Raytheon lawyer Mark Colley of the law firm Arnold & Porter filed a notice of appeal with the U.S. Court of Federal Claims on May 14, notifying the court that it was appealing Sweeney’s decision to dismiss the company’s lawsuit. The U.S. Court of Appeals for Federal Claims, via the federal goverment’s PACER online court record service, shows an appeal, received May 15, was docketed May 18.

Lockheed Martin's 3DELRR prototype. Photo: Lockheed Martin.
Lockheed Martin’s 3DELRR prototype. Photo: Lockheed Martin.

A federal judge with the U.S. Court of Federal Claims on May 11 ruled in favor of the Air Force, dealing a setback to Raytheon in its effort to secure the 3DELRR contract which is initially worth $20 million for engineering and manufacturing development (EMD), but is speculated to potentially be worth more than $1 billion (Defense Daily, May 12). Air Force spokesman Justin Oakes said Monday a previous stop work order issued to Raytheon in October remains in effect.

After Raytheon won the 3DELRR, Lockheed Martin and Northrop Grumman, which lost out on the 3DELRR award, filed bid protests with the Government Accountability Office (GAO). Northrop Grumman argued in a May 7 redacted court filing that the Air Force’s 3DELRR procurement was fundamentally flawed in several ways. One was that the service gave offerors materially different instructions regarding how the agency would evaluate and score their proposals.
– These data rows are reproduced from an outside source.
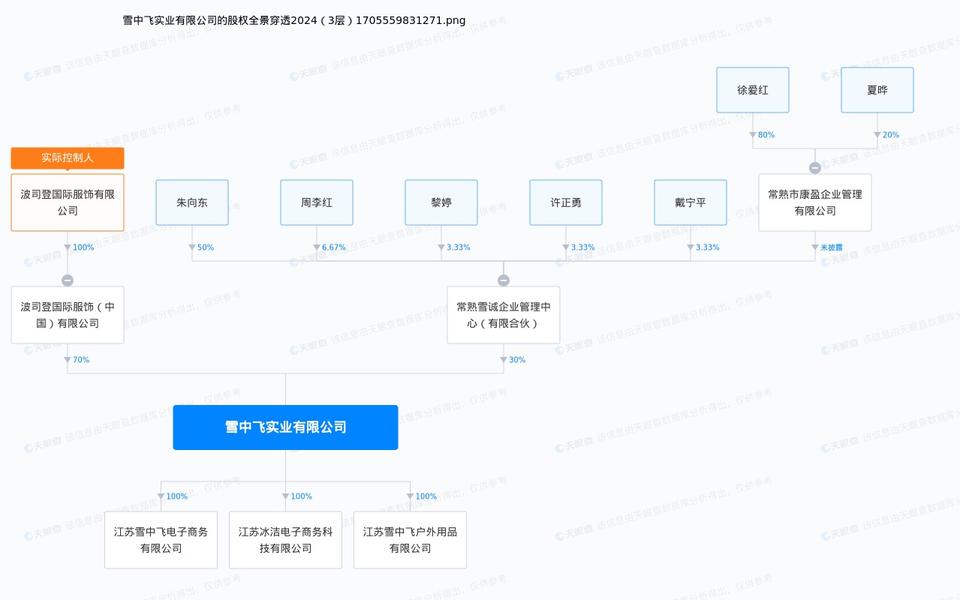Click the 70% shareholding label

click(x=80, y=360)
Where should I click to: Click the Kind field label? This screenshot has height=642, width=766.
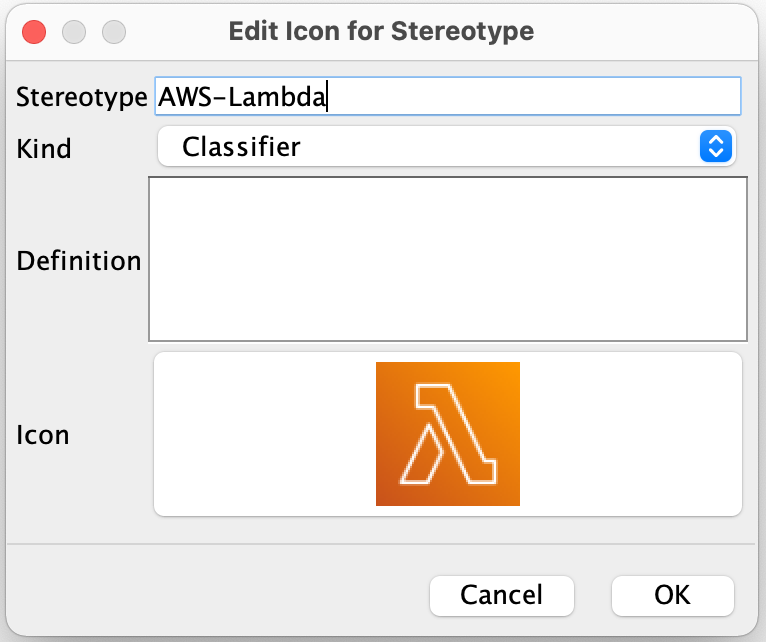coord(44,149)
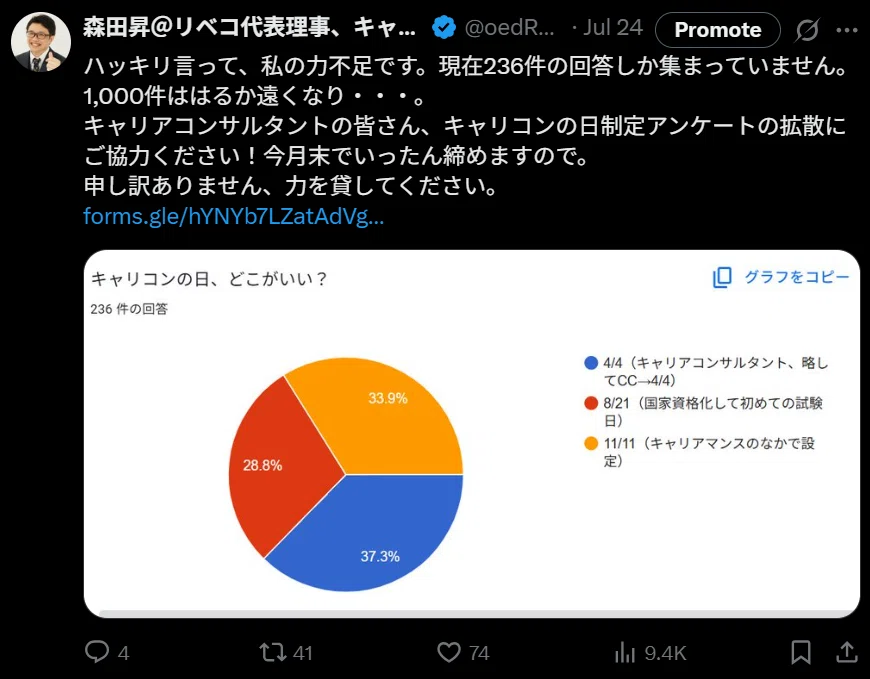
Task: Click the 森田昇 display name
Action: coord(250,27)
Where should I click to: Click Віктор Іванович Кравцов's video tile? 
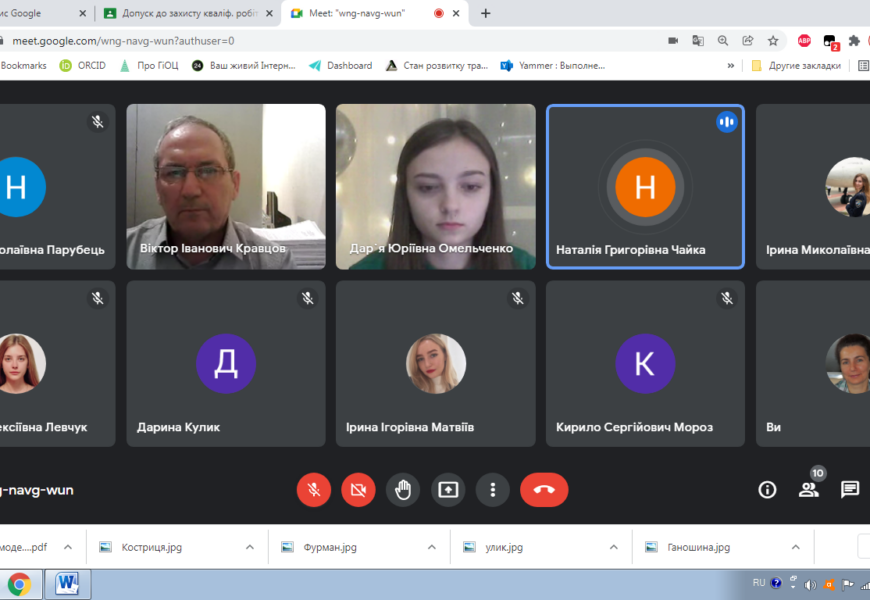(x=225, y=186)
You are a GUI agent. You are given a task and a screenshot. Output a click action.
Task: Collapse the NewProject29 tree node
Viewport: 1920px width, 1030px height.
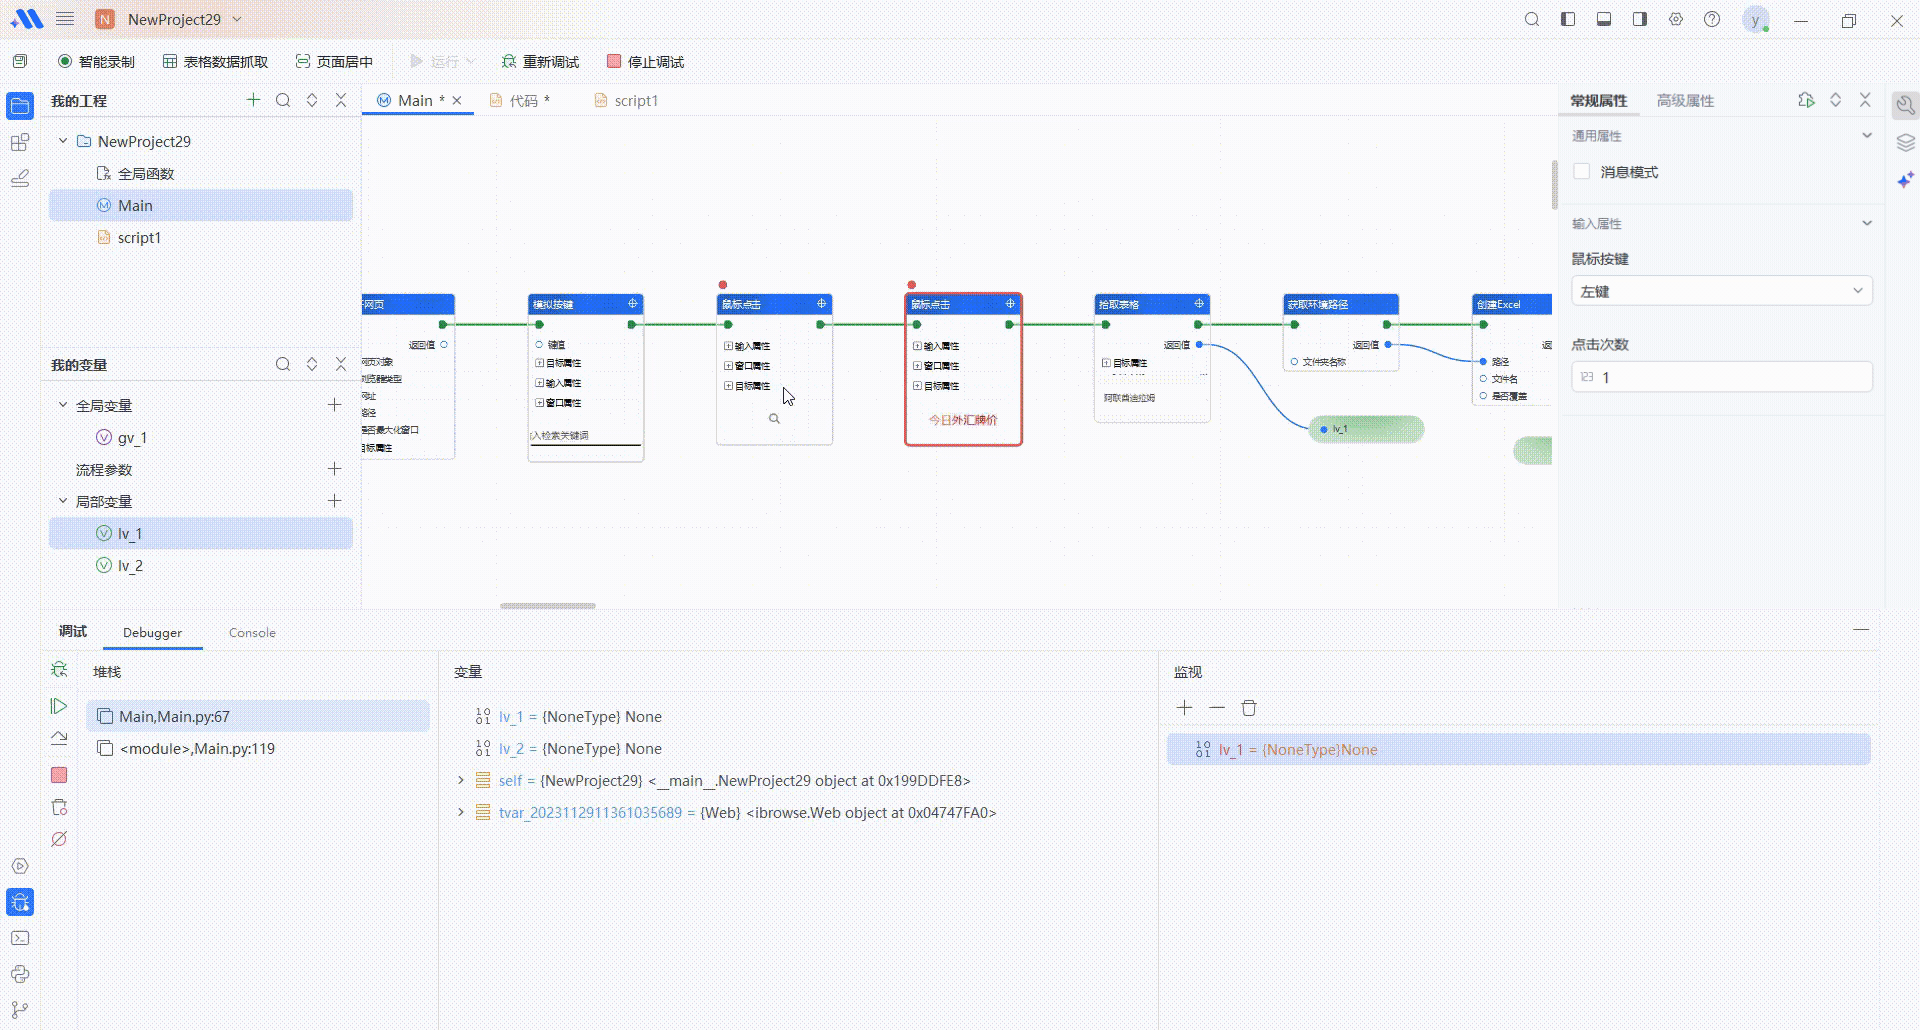coord(63,141)
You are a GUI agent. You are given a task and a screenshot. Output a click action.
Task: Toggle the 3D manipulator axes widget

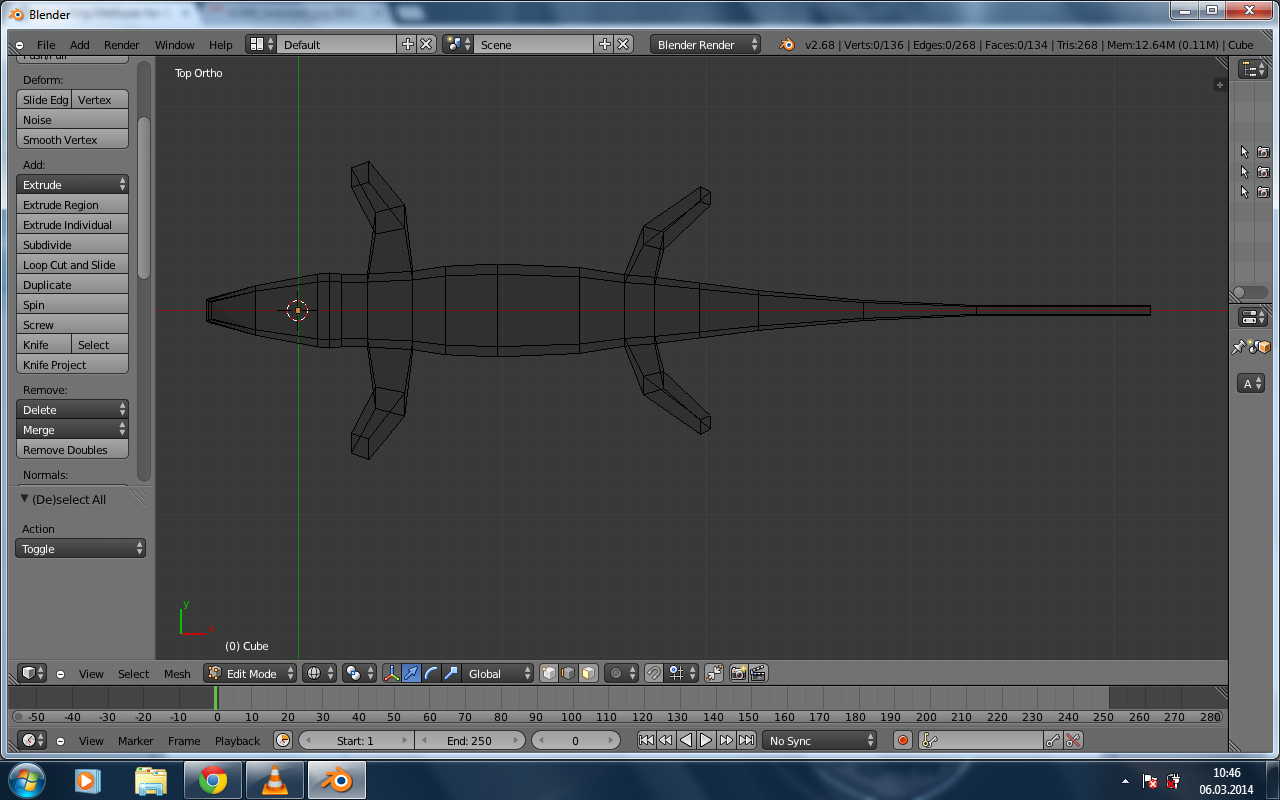[x=392, y=673]
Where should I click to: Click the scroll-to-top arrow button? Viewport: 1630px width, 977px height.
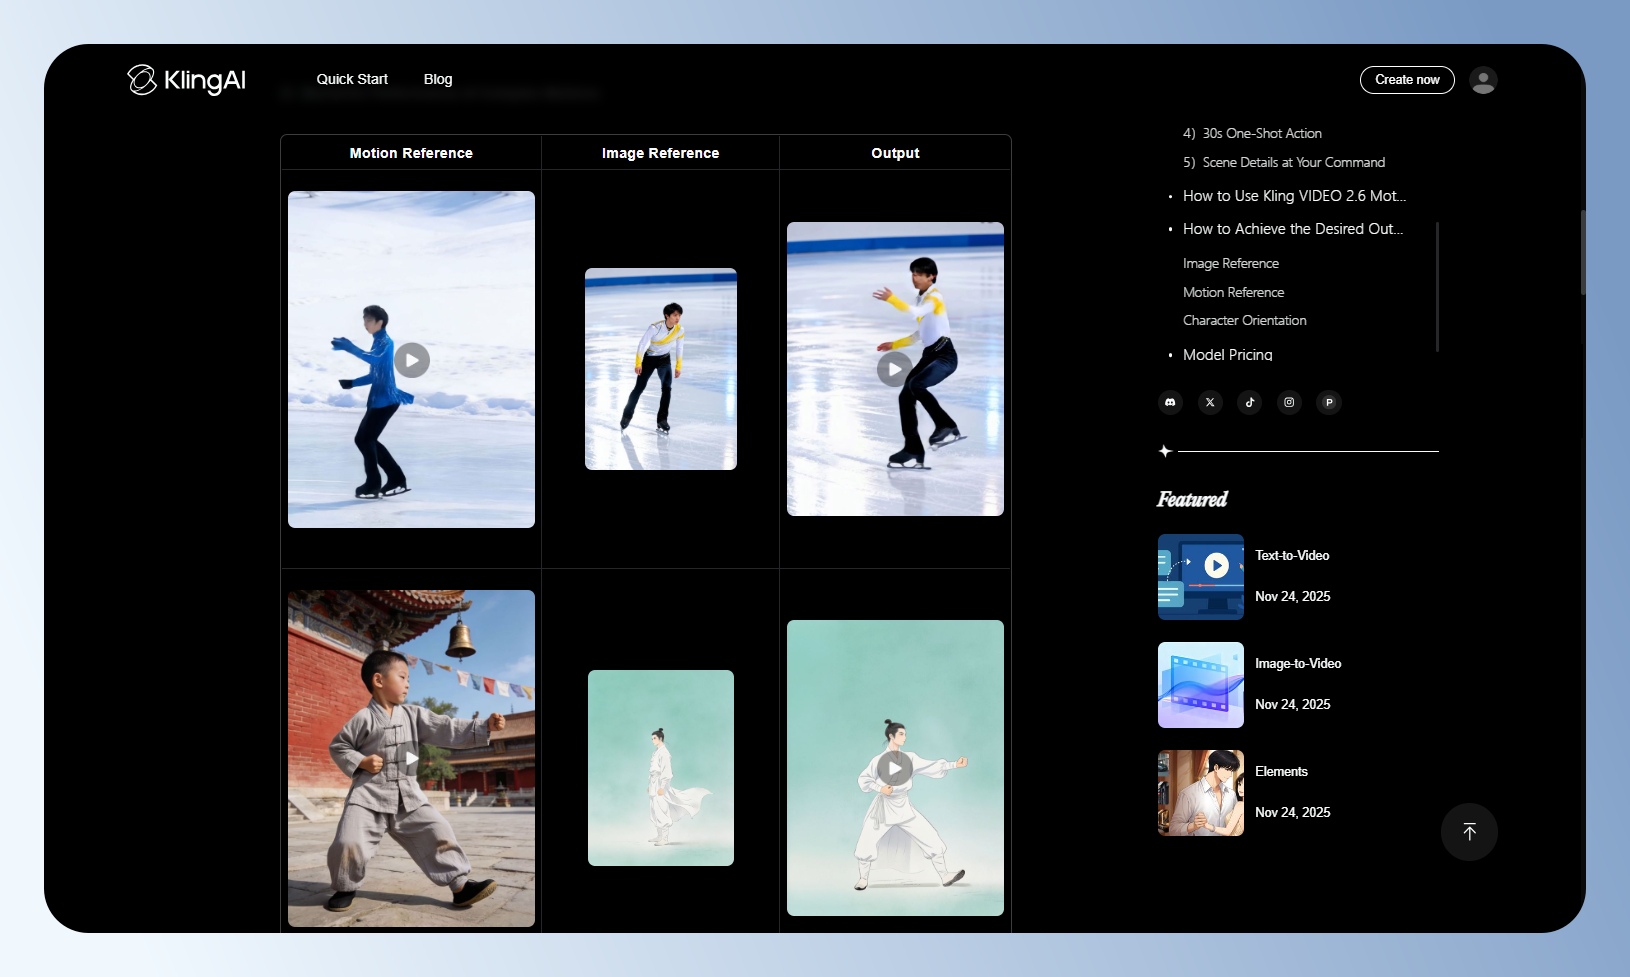coord(1469,832)
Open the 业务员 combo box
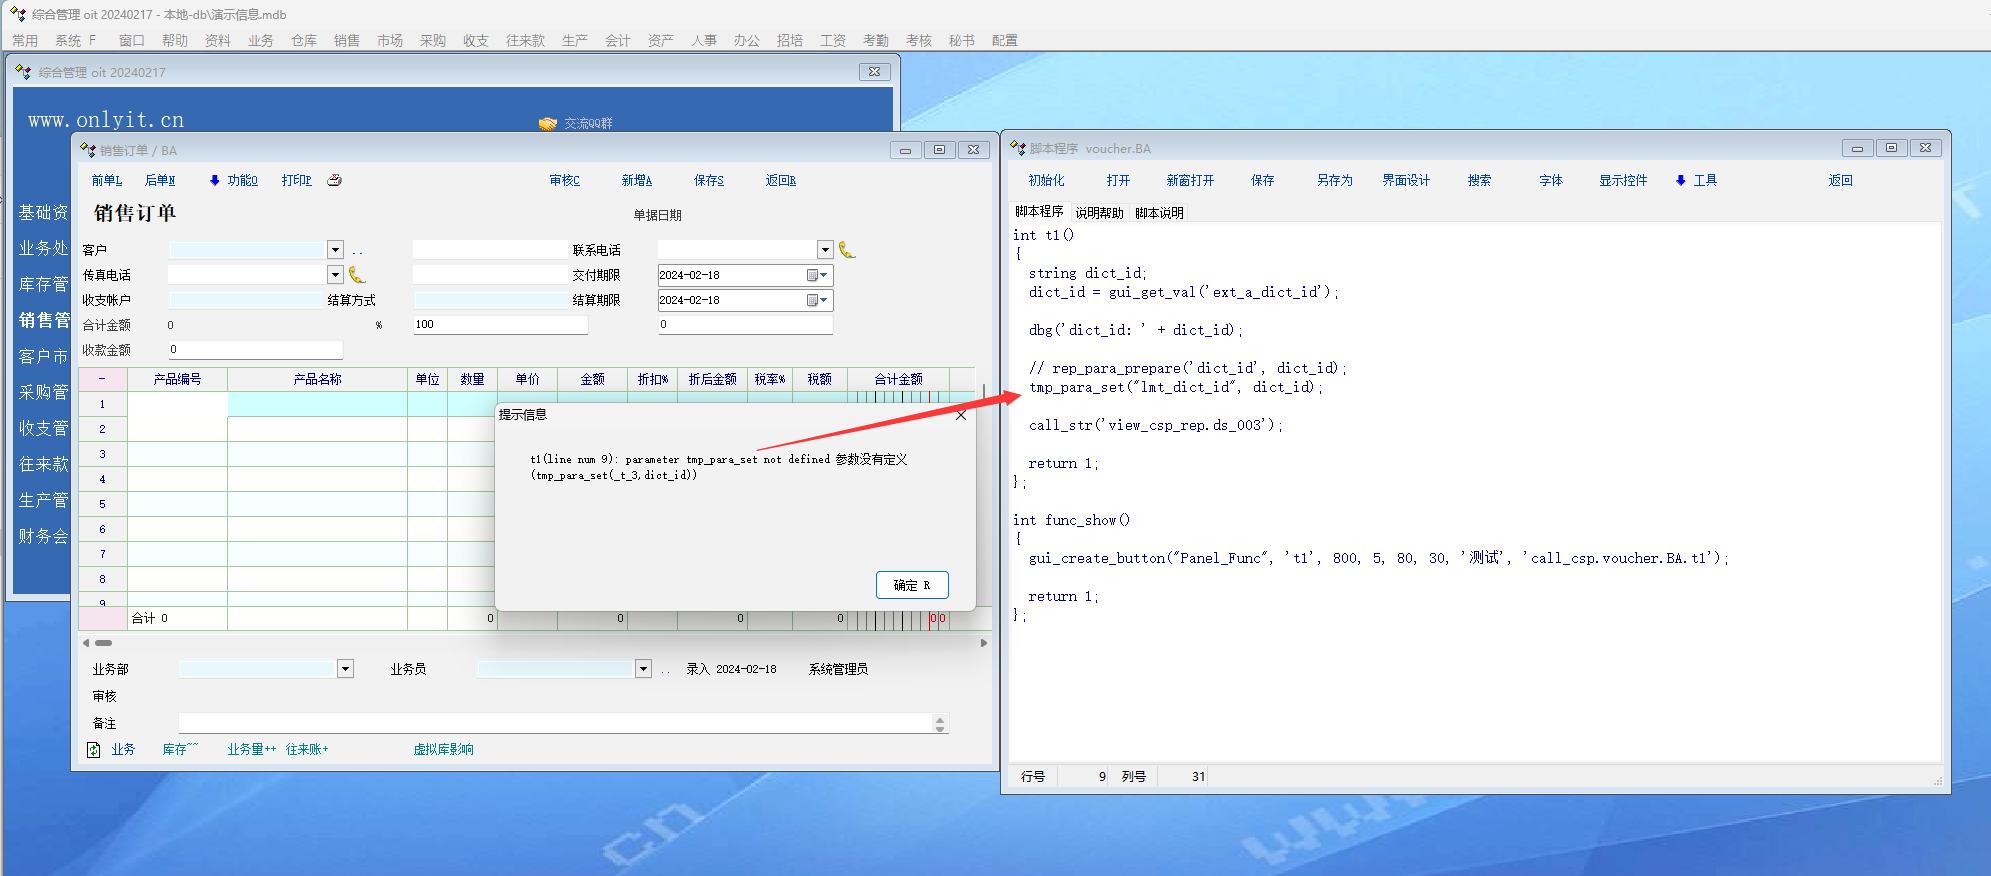This screenshot has width=1991, height=876. (x=643, y=669)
Northrop Grumman said in its May 7 filing that GAO indicated, in a non-binding outcome prediction session, that it was likely to sustain the protests. The Air Force then decided to reopen discussions with all three offerors and evaluate new technical and cost/price proposals.

3DELRR is designed to detect and track hostile aircraft or missions at long range and is to replace the AN/TPS-75 air defense radar originally supplied by Northrop Grumman (Defense Daily, Jan. 21).]